==== SOURCE MATERIAL
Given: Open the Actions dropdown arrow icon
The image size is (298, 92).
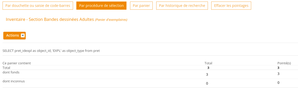Looking at the screenshot, I should tap(23, 36).
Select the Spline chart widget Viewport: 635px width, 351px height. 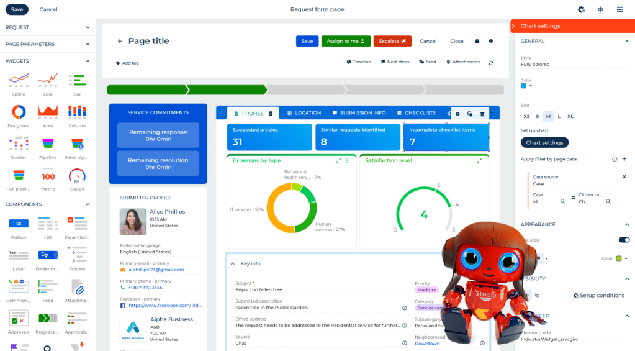point(19,80)
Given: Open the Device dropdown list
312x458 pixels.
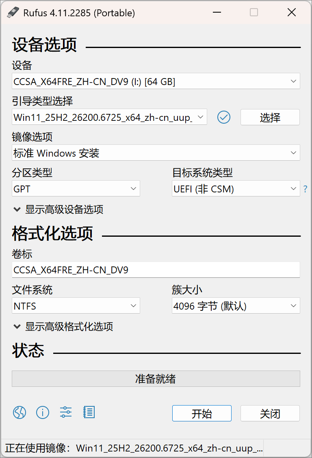Looking at the screenshot, I should coord(156,81).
========
DIRECTIONS FOR THIS TASK:
Lines from the entries that contain the string "Given" are what must be copied.

ANSWER SPACE:
Given: Open the Actions dropdown arrow icon
Given: Open the Device dropdown list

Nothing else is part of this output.